DIRECTIONS FOR THIS TASK — Retype the text of every entry below word for word, omitting the pictures.
# START OF MATERIAL
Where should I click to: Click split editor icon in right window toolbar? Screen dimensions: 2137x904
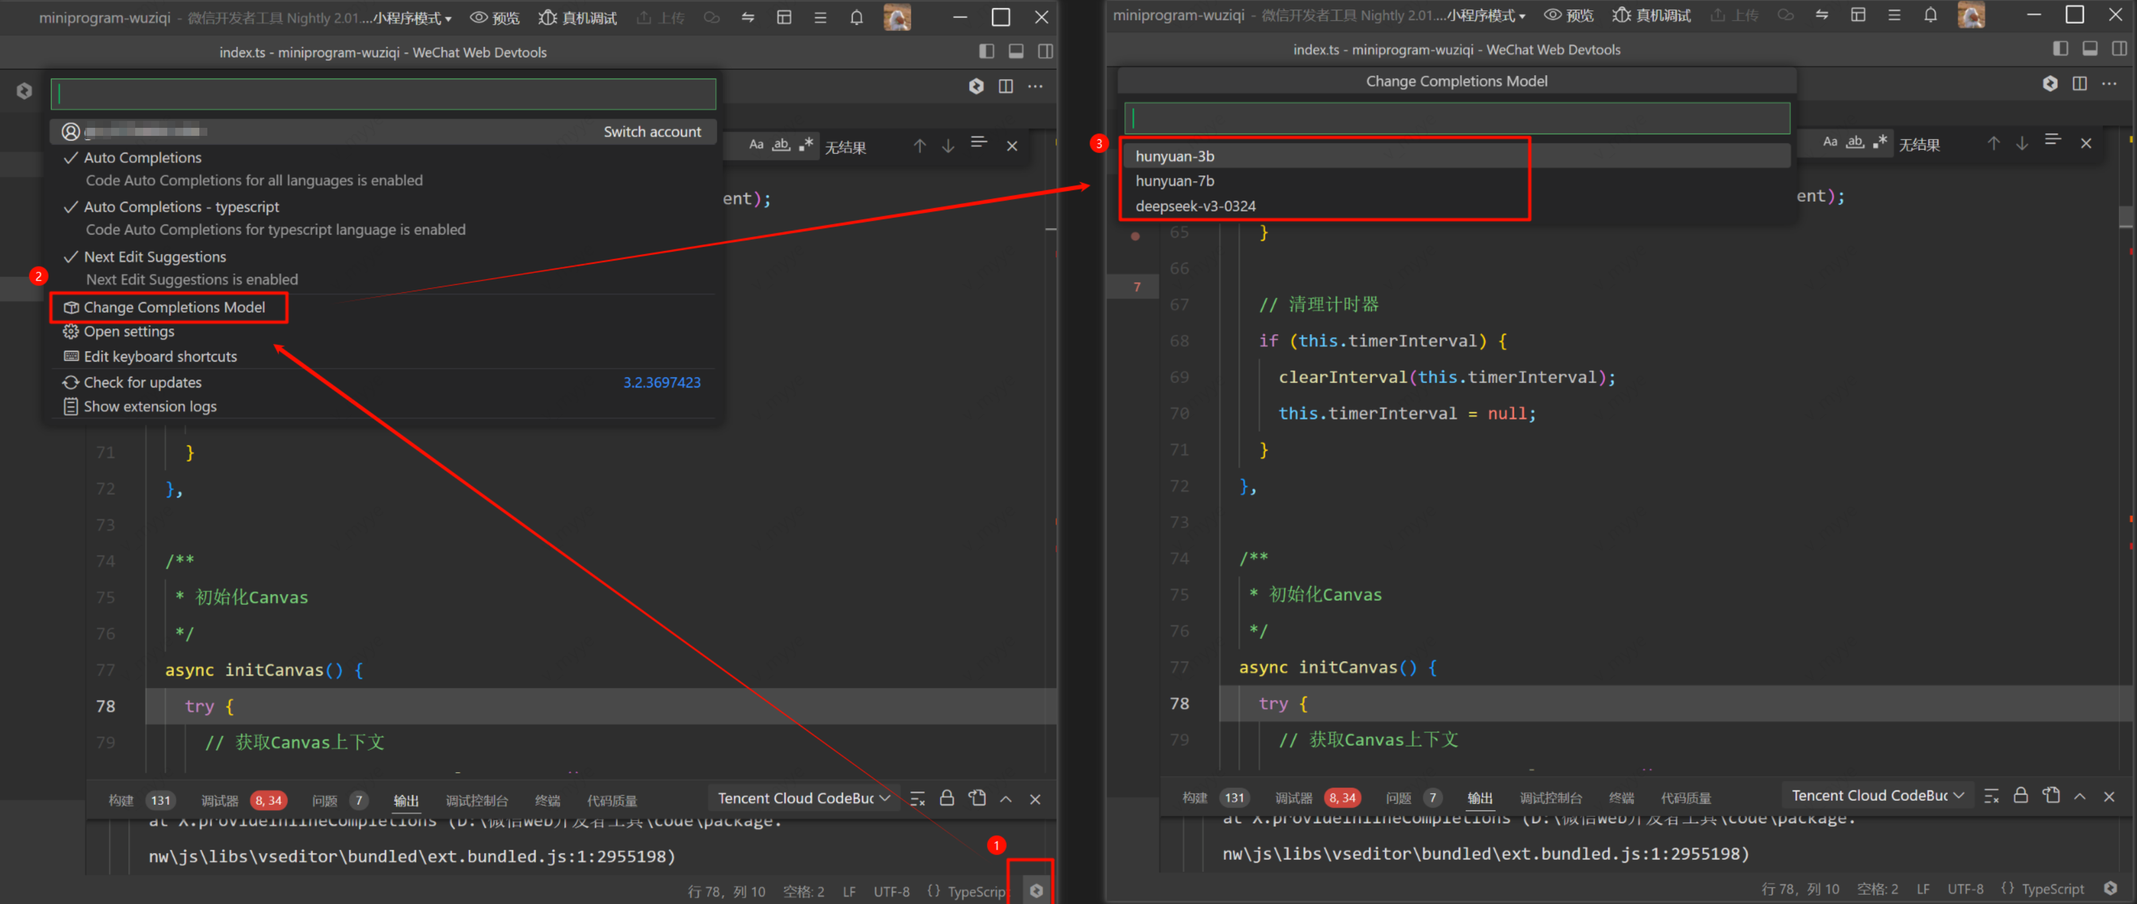coord(2079,84)
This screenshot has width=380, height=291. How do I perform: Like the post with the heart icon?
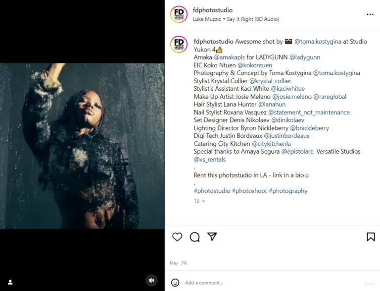(x=177, y=237)
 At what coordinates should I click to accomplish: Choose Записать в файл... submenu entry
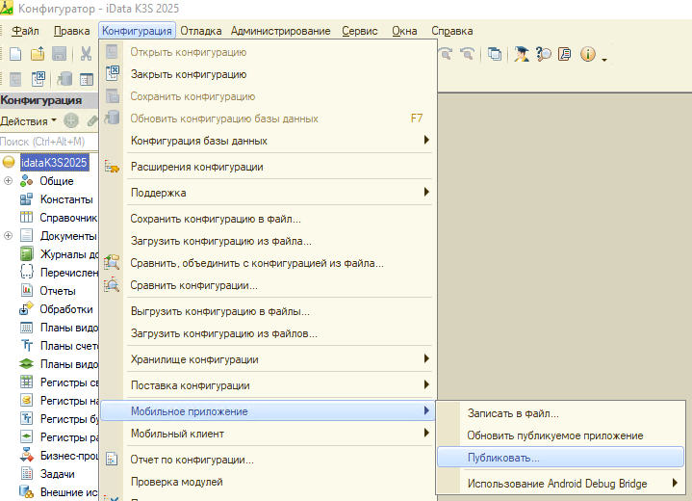(513, 413)
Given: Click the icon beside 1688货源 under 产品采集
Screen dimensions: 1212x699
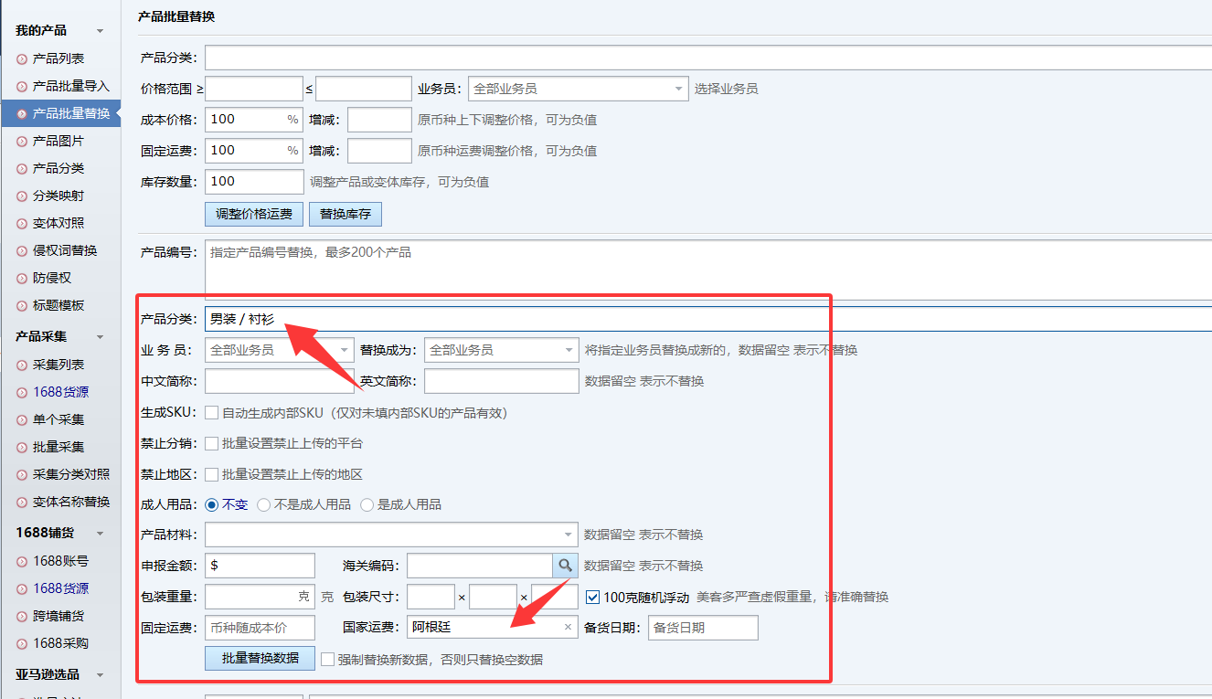Looking at the screenshot, I should tap(22, 392).
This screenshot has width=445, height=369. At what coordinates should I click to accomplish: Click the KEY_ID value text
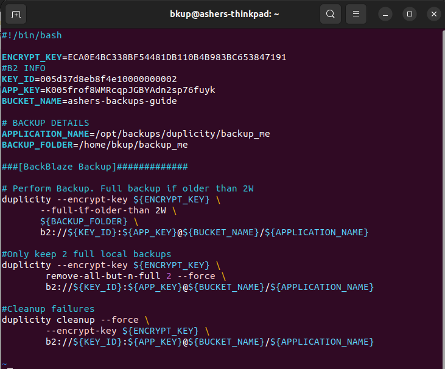[108, 79]
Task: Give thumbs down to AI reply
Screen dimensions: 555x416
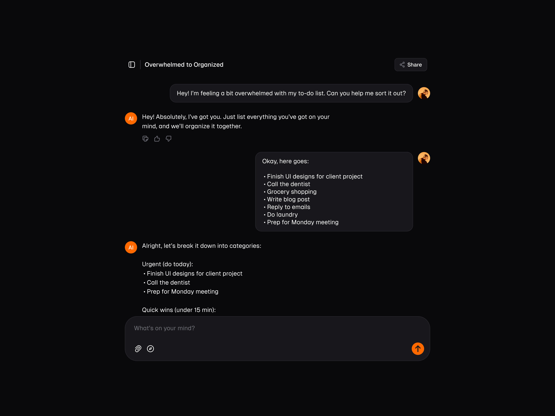Action: pos(169,139)
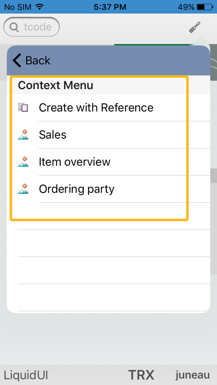
Task: Select the Create with Reference entry
Action: [96, 108]
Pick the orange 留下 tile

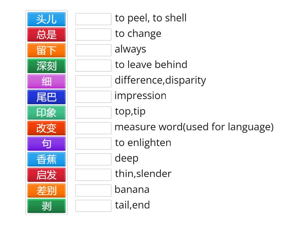point(47,50)
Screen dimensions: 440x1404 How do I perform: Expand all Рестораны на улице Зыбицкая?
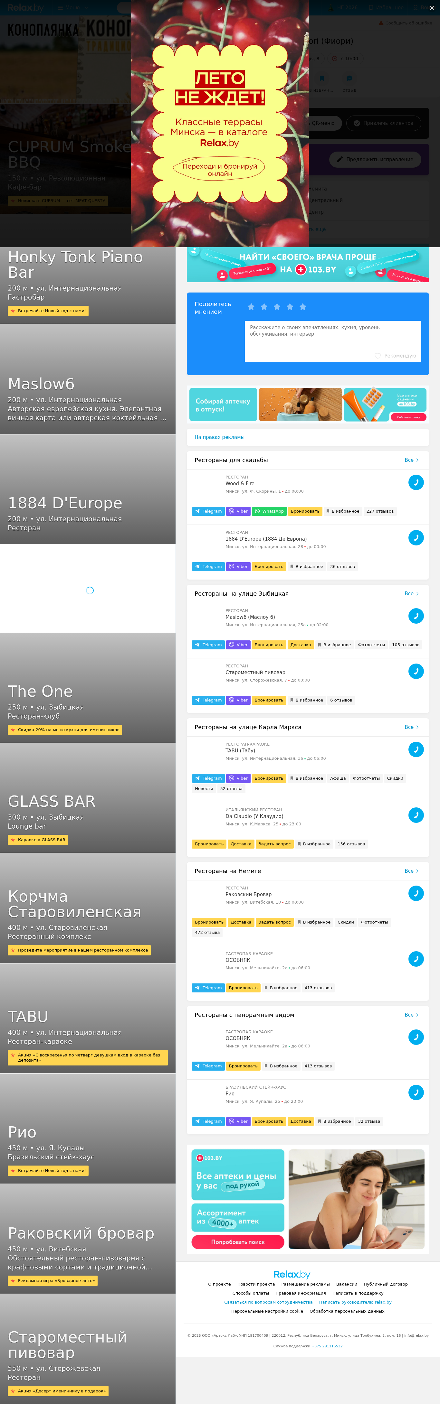[412, 594]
# END OF MATERIAL
WRITTEN ANSWER —
Where should I click to: Click split editor icon in right window toolbar? Screen dimensions: 2137x904
coord(2079,84)
This screenshot has width=380, height=291. How do I perform: Like the post with the heart icon?
(x=177, y=237)
 At what coordinates should I click to accomplish: Choose Записать в файл... submenu entry
(513, 413)
Given: Click the icon beside 1688货源 under 产品采集
Screen dimensions: 1212x699
Looking at the screenshot, I should tap(22, 392).
This screenshot has width=445, height=369. At what coordinates should I click to accomplish: Click the KEY_ID value text
[108, 79]
Task: Give thumbs down to AI reply
Screen dimensions: 555x416
Action: pos(169,139)
Task: Select the Create with Reference entry
Action: [96, 108]
Pick the orange 留下 tile

point(47,50)
Screen dimensions: 440x1404 How do I perform: Expand all Рестораны на улице Зыбицкая?
[412, 594]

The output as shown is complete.